Lactarius pallidus has a cap of 4 to 10 cm across. In shape, it is initially a flattened convex, developing a funnel-shaped depression with age. It is pale buff in colour, sometimes dull but often with a rosy tint. It can also be a pale brown or pale flesh colour. The cap is smooth, firm, and sticky, and has a thick layer of white to buff flesh. The margin is incurved on younger specimens. The pale colour, incurved margin, and smooth cap are its most distinguishing features. The stem is 3 to 8 cm long, by 6 to 28 mm thick. In shape, the stem is cylindrical or slightly narrowed at the base, and is concolorous with the cap or whitish. The moderately decurrent, crowded gills are pale rosy buff to yellowish buff, and leak white milk. The spores are elliptic, with ridges of varying thickness running across them, forming few cross-connections. They typically measure 8 to 10 by 6 to 7 micrometres. The spores leave a spore print that is pale ochre with a slight salmon tinge.

Lactarius pallidus is similar in appearance to L. affinis, but is differentiated by the fact that the former lacks the peppery taste of the latter.

==Edibility==
Though generally considered edible, especially after cooking, L. pallidus has been described by some mycologists as inedible.
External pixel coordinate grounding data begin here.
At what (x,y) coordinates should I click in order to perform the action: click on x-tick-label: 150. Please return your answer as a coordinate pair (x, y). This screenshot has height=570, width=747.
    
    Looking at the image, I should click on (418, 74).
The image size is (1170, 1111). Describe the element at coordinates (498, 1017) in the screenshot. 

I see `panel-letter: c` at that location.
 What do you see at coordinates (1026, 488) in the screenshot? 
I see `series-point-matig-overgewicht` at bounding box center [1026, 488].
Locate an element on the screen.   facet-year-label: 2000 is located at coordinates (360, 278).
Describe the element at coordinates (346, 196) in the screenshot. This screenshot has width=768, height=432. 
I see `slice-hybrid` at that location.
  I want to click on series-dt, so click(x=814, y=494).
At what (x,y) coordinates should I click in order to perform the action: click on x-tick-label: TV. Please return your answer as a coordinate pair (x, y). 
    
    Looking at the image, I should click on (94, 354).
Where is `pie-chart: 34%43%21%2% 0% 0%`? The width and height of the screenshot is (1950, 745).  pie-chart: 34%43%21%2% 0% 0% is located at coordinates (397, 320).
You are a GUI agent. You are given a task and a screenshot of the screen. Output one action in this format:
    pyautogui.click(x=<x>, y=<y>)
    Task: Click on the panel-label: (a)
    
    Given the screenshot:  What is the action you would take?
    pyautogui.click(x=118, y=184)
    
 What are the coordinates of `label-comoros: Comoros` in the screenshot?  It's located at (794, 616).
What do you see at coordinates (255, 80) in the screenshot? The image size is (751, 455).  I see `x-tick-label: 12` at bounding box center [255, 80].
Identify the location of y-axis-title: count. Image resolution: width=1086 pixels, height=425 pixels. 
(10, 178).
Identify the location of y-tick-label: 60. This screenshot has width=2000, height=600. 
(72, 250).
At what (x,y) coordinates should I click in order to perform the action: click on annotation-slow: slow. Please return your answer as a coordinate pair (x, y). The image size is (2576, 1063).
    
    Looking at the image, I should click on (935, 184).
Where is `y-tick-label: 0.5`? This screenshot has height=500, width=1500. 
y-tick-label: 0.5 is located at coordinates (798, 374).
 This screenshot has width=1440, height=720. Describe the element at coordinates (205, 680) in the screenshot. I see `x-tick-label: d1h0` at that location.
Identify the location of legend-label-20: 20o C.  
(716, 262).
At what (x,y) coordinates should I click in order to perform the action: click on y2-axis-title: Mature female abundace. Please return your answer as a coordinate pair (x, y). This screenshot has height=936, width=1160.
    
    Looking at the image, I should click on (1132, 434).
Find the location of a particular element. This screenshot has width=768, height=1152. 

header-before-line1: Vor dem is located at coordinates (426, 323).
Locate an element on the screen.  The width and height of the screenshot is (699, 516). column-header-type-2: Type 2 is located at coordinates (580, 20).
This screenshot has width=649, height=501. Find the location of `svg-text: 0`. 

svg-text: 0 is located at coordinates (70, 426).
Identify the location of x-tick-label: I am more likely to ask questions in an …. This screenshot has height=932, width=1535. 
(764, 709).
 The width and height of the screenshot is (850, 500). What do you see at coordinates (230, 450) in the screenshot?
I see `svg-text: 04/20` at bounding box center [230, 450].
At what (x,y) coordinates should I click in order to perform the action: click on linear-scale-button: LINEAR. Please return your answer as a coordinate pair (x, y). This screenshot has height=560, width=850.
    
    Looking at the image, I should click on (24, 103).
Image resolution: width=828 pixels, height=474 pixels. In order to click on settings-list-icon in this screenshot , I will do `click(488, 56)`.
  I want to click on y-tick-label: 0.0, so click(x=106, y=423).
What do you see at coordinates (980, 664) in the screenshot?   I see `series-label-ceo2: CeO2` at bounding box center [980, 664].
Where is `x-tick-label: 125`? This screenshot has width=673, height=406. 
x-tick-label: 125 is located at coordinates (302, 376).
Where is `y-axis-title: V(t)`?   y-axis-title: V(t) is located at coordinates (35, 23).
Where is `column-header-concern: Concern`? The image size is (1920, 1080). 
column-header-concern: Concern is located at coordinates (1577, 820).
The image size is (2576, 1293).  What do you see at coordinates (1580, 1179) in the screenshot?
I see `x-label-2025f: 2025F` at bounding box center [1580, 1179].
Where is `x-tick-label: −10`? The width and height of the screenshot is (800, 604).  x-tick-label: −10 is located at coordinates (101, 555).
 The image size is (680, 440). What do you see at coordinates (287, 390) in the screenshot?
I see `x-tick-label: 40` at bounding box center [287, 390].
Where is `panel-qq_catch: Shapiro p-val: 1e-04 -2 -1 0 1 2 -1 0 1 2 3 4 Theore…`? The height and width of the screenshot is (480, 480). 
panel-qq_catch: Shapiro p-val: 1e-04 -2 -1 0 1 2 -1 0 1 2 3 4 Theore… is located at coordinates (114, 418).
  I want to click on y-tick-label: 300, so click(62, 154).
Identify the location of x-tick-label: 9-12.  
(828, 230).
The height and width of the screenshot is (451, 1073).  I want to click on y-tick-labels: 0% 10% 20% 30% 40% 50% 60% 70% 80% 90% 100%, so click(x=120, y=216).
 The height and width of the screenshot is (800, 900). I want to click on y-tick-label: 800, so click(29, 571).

The milk has a mild to moderately hot taste.

==Distribution and habitat==
Lactarius pallidus is typically found growing mycorrhizally under beech, but can also be found under birch. It is typically half-buried among leaf litter. It can sometimes be found in large groups, and occurs throughout summer and autumn. It can be found commonly in Europe but is much rarer in North America. It can also be found in Australia.